Tuesday, October 29, 2013

Review: Ask the Passengers

Purchase Ask the Passengers here.


Astrid Jones desperately wants to confide in someone, but her mother's pushiness and her father's lack of interest tell her they're the last people she can trust. Instead, Astrid spends hours lying on the backyard picnic table watching airplanes fly overhead. She doesn't know the passengers inside, but they're the only people who won't judge her when she asks them her most personal questions . . . like what it means that she's falling in love with a girl.

As her secret relationship becomes more intense and her friends demand answers, Astrid has nowhere left to turn. She can't share the truth with anyone except the people at thirty thousand feet, and they don't even know she's there. But little does Astrid know just how much even the tiniest connection will affect these strangers' lives--and her own--for the better.

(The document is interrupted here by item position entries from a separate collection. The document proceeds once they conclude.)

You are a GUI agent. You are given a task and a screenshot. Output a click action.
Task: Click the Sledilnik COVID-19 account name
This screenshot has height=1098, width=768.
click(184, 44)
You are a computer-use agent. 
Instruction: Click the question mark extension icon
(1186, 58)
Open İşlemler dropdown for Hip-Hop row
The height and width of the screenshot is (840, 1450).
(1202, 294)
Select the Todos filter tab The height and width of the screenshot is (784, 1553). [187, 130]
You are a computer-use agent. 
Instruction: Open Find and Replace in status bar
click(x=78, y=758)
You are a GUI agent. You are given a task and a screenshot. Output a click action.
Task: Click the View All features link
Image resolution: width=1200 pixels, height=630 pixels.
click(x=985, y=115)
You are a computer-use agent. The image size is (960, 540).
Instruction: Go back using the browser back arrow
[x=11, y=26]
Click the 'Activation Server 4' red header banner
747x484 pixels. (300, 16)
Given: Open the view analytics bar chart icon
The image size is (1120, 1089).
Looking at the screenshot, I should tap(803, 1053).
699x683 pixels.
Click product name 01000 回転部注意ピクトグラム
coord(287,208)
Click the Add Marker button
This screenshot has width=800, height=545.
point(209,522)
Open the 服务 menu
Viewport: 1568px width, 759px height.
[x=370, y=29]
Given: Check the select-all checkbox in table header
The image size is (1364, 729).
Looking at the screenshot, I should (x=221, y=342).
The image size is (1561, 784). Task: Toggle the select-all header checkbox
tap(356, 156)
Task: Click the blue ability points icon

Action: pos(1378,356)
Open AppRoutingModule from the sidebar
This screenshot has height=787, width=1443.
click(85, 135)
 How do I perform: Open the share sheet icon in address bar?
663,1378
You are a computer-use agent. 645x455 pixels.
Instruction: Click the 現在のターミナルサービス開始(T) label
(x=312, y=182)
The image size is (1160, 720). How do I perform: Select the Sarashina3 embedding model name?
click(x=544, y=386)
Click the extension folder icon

In this truly original portrayal of a girl struggling to break free of society's definitions, Printz Honor author A.S. King asks readers to question everything--and offers hope to those who will never stop seeking real love.


My mother (who is the reason for the title of this blog) tried to tell me how awesome this book was weeks ago.  It took me a while to finally get around to it, but I'm so glad I took the time to read Ask the Passengers.  I tore through it in a single afternoon, all while texting her excitedly.

I am absolutely in love with this book.  It's adorable, funny, and thought-provoking.  Astrid is a well-rounded and complex character whose challenges are relatable whether or not you've ever dealt with questioning your sexuality.  On that note, I love that Ask the Passengers forces us to question the rigidly binary "gay or straight" idea of sexuality we've internalized, and I love the way that happens.  Rather than having some academic (or, more likely, Tumblr social justice blogger) lecture at the reader about how sexuality is fluid, the reader is inside the mind of a teenager struggling with the implications of that way of thinking.  Honestly, I think this should be required reading for every parent with a queer child who wants to better understand them.

There is a bit of magical realism in this book.  That's often not my thing, but the book is written in such a way that it actually makes sense and really enhances the story.

All in all, a really beautiful book that is well-worth the read.  Thanks, Mom.